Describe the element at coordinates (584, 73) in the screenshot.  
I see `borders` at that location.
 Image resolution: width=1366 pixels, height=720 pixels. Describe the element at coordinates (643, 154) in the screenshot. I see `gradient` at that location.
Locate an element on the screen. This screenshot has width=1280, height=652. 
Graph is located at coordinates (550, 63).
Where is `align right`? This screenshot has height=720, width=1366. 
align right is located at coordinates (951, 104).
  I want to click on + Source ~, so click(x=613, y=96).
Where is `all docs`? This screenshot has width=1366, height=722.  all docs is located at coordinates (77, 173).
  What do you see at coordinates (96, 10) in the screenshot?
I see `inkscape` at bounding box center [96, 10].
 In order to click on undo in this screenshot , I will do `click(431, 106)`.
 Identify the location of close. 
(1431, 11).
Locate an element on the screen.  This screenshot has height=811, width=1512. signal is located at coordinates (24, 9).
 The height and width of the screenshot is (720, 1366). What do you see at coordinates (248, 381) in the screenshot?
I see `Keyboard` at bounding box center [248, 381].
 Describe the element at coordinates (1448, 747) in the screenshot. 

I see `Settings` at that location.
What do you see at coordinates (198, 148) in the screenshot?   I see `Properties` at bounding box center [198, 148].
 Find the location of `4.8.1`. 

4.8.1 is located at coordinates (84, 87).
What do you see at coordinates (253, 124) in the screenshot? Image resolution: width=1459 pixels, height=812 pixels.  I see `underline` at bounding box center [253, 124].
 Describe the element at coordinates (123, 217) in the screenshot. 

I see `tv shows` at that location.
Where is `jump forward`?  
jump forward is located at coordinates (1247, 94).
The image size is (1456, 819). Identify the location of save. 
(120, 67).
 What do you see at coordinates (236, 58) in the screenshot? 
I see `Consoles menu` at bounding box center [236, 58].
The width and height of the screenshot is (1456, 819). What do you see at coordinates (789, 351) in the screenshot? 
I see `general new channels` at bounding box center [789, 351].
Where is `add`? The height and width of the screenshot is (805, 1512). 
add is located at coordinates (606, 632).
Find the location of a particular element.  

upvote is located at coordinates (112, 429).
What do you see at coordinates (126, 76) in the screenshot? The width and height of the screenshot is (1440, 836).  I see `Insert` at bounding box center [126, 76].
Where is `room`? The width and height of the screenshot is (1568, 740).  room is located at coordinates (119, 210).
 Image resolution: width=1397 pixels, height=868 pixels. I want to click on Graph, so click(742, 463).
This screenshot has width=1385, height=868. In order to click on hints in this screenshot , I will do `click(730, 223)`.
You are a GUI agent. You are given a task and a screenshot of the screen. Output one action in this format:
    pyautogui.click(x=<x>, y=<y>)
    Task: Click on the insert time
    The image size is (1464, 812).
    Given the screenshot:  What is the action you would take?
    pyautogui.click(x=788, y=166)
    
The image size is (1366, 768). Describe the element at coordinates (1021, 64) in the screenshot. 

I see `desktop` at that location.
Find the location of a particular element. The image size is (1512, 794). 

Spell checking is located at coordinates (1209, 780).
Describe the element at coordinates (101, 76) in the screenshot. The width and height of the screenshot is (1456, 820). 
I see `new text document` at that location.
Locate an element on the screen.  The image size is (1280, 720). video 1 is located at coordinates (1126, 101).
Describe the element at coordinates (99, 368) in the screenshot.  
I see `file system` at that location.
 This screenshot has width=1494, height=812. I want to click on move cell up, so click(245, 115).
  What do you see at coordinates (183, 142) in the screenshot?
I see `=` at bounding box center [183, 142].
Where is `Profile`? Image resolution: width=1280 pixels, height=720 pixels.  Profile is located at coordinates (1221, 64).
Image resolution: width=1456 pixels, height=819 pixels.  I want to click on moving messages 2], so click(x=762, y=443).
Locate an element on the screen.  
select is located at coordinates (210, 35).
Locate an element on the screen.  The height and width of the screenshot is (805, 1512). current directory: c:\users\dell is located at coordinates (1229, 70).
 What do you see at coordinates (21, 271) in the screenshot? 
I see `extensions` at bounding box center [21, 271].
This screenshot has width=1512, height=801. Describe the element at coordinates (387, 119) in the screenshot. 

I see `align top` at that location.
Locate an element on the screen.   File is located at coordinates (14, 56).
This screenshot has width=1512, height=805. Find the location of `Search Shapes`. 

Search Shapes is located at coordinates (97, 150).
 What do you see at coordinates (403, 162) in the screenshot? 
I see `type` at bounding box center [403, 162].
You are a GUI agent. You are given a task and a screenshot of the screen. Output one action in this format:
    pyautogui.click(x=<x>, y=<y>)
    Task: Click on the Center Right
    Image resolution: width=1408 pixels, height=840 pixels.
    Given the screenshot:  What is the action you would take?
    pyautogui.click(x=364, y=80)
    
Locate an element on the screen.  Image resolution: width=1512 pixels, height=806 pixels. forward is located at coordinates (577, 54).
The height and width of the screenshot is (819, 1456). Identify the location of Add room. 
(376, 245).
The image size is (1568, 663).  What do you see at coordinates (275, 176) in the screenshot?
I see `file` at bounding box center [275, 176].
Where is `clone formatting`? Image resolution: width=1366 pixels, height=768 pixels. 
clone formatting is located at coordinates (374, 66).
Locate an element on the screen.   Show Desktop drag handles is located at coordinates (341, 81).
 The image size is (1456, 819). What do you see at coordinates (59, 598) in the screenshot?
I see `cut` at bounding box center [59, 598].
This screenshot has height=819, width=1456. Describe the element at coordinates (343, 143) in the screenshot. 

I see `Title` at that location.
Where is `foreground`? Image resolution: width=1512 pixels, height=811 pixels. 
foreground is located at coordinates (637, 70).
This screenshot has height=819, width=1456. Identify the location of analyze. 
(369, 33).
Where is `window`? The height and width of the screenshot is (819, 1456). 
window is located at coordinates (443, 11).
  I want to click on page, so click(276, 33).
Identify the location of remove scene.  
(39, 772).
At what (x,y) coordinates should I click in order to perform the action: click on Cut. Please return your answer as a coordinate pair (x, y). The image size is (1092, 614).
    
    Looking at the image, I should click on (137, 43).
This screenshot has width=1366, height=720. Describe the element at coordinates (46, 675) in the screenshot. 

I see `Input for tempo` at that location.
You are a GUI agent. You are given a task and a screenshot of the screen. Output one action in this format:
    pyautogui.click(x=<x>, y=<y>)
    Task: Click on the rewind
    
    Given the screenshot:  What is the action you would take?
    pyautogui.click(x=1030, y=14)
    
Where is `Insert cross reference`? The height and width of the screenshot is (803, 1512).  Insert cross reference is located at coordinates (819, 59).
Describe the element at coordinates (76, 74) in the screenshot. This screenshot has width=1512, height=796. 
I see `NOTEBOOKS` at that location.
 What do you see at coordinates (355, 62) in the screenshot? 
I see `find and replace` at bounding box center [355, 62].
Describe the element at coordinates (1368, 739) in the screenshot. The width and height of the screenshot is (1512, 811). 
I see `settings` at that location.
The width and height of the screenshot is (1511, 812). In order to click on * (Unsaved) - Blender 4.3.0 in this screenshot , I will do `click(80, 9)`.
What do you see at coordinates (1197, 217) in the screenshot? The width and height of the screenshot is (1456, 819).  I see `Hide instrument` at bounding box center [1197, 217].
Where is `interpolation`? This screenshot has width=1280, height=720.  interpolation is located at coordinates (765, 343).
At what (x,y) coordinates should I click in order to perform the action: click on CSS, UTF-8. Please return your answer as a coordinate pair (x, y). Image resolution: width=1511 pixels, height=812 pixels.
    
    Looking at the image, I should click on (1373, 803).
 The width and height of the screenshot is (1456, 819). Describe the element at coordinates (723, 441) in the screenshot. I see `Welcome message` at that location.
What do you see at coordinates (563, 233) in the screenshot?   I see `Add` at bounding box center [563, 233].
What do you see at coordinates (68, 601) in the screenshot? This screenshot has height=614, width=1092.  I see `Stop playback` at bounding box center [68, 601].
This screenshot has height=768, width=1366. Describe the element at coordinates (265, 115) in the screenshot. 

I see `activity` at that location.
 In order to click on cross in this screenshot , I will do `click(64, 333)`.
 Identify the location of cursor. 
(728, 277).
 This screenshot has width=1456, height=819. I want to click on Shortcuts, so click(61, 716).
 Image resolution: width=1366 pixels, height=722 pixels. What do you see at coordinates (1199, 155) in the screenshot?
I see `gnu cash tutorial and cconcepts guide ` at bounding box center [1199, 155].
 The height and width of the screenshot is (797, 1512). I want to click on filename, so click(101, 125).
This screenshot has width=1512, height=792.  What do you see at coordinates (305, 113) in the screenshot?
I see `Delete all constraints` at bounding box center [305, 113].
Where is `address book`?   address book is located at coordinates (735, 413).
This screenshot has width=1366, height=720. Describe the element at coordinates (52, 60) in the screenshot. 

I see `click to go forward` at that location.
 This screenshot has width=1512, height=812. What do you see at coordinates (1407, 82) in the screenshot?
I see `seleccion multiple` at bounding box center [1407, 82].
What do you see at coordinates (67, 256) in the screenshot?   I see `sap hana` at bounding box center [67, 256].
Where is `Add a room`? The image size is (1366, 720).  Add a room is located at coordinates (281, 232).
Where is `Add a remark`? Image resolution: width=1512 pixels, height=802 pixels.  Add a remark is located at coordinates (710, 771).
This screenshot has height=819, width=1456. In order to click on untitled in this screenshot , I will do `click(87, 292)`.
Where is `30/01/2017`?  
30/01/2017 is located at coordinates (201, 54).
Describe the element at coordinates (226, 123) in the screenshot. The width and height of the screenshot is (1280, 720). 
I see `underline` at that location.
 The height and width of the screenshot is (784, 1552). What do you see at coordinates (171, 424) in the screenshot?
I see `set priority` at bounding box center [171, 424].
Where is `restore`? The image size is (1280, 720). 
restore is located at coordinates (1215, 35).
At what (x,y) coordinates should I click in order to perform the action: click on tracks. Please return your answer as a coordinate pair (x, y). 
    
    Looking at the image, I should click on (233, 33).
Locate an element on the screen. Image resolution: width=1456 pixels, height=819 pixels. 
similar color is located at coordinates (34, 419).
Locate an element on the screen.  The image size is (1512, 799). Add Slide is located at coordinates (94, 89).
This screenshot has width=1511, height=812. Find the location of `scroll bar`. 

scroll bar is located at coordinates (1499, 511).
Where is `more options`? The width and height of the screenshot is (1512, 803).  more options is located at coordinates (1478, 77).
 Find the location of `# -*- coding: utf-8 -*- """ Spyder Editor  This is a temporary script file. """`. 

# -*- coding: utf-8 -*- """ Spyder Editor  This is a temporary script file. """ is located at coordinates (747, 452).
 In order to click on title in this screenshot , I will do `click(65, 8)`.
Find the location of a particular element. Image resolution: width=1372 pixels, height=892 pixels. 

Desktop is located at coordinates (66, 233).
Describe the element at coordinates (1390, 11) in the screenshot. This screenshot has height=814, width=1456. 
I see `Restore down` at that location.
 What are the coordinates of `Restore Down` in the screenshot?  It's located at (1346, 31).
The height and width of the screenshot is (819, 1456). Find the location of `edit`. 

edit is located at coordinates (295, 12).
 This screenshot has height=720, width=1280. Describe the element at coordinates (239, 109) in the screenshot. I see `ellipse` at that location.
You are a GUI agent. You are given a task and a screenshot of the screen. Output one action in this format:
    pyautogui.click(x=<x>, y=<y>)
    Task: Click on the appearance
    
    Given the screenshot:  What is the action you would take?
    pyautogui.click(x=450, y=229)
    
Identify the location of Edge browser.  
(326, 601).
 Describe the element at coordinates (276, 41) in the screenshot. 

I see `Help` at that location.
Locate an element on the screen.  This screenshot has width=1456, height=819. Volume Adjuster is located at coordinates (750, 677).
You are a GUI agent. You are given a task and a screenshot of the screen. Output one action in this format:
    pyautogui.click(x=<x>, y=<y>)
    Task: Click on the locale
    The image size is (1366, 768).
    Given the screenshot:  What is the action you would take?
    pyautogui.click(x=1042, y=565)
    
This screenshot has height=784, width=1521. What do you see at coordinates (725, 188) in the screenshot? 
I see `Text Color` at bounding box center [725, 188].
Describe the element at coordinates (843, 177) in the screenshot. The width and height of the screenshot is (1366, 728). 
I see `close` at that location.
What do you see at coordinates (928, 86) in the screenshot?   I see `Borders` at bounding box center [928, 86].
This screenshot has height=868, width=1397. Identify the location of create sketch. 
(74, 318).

- _Exercise objective_
Reproduce, word for word, the lines of the records above starting at the line that contains "Describe the element at coordinates (99, 368)" and ending at the line that contains "coordinates (1221, 64).", including both of those lines.

- _Finished answer_
Describe the element at coordinates (99, 368) in the screenshot.  
I see `file system` at that location.
 This screenshot has width=1494, height=812. I want to click on move cell up, so click(245, 115).
  What do you see at coordinates (183, 142) in the screenshot?
I see `=` at bounding box center [183, 142].
Where is `Profile`? Image resolution: width=1280 pixels, height=720 pixels.  Profile is located at coordinates (1221, 64).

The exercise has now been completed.